Both Toast and Merchant agree to comply in good faith with the terms set out in this Addendum. If and to the extent any language in this Addendum conflicts with the Agreement, this Addendum shall control.
1. Scope and Acknowledgments
1.1 This Addendum is intended to reflect and expand upon the respective obligations of the Parties related to the Processing of Personal Information under the Agreement, including each Party’s compliance with the Applicable Data Protection Laws.
1.2 As part of the Agreement and the provision of the Services, both Parties agree to comply with all Applicable Data Protection Laws, and not by any act or omission, put the other Party in breach of those Laws.
1.3 Merchant acknowledges that by using the Services, the Personal Information of Merchant, Merchant Employees and Customers will be processed in accordance with Toast’s Privacy Statement found at https://pos.toasttab.com/privacy. Merchant and its Employees are encouraged to read the Privacy Statement carefully, as it forms a binding part of this Agreement and contains important information about individuals’ rights and how Toast manages Personal Information. Merchant shall make the Privacy Statement available to its Employees and Customers (as appropriate) in such manner as Toast may reasonably request from time to time.

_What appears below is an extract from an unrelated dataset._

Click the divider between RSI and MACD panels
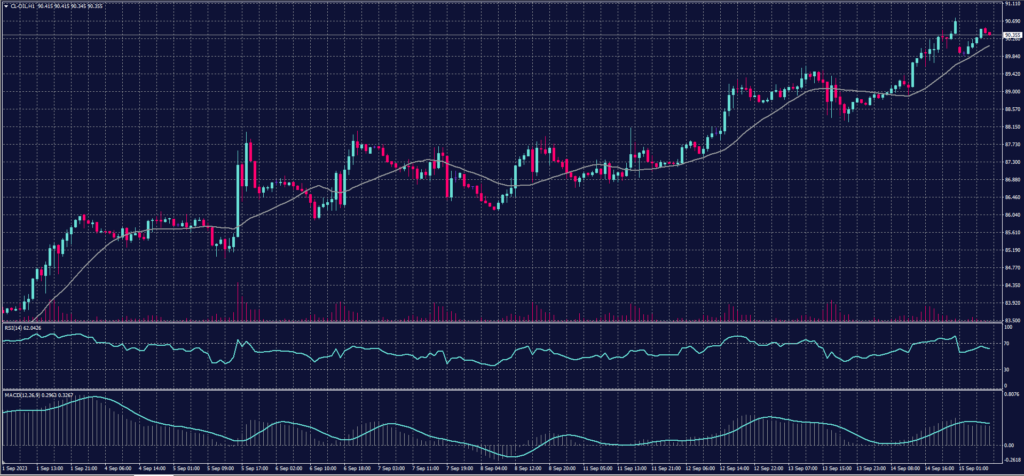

1.4 The relationships of the Parties in relation to the Processing of Personal Information are set out in Section 3 of this Addendum.
Unless otherwise set out below, each capitalized term in this Addendum shall have the meaning set out in the Agreement.
2.1 “Alternative Transfer Mechanism” means a mechanism other than the Standard Contractual Clauses that enables the lawful transfer of Personal Information from the European Economic Area (“EEA”), the United Kingdom (“UK”) or Switzerland to a third country in accordance with Applicable Data Protection Laws, including, but not limited to, programs both approved and operated by the U.S. Department of Commerce and approved by the European Commission or other applicable governmental authority or entity.
2.2 “Applicable Data Protection Laws” means all applicable federal, state, provincial, regional and local laws, directives, regulations, and rules imposed by any government, agency or authority in relation to the processing and security of Personal Information, including, but not limited, to the GDPR, the EU Directive on Privacy and Electronic Communications 2002/58/EC (“PECR”), the data protection law of the United Kingdom, including but not limited to the Data Protection Act of 2018, Canada’s Personal Information Protection and Electronic Documents Act (“PIPEDA”), as well as any applicable provincial legislation, and the CCPA as amended, replaced or superseded from time to time.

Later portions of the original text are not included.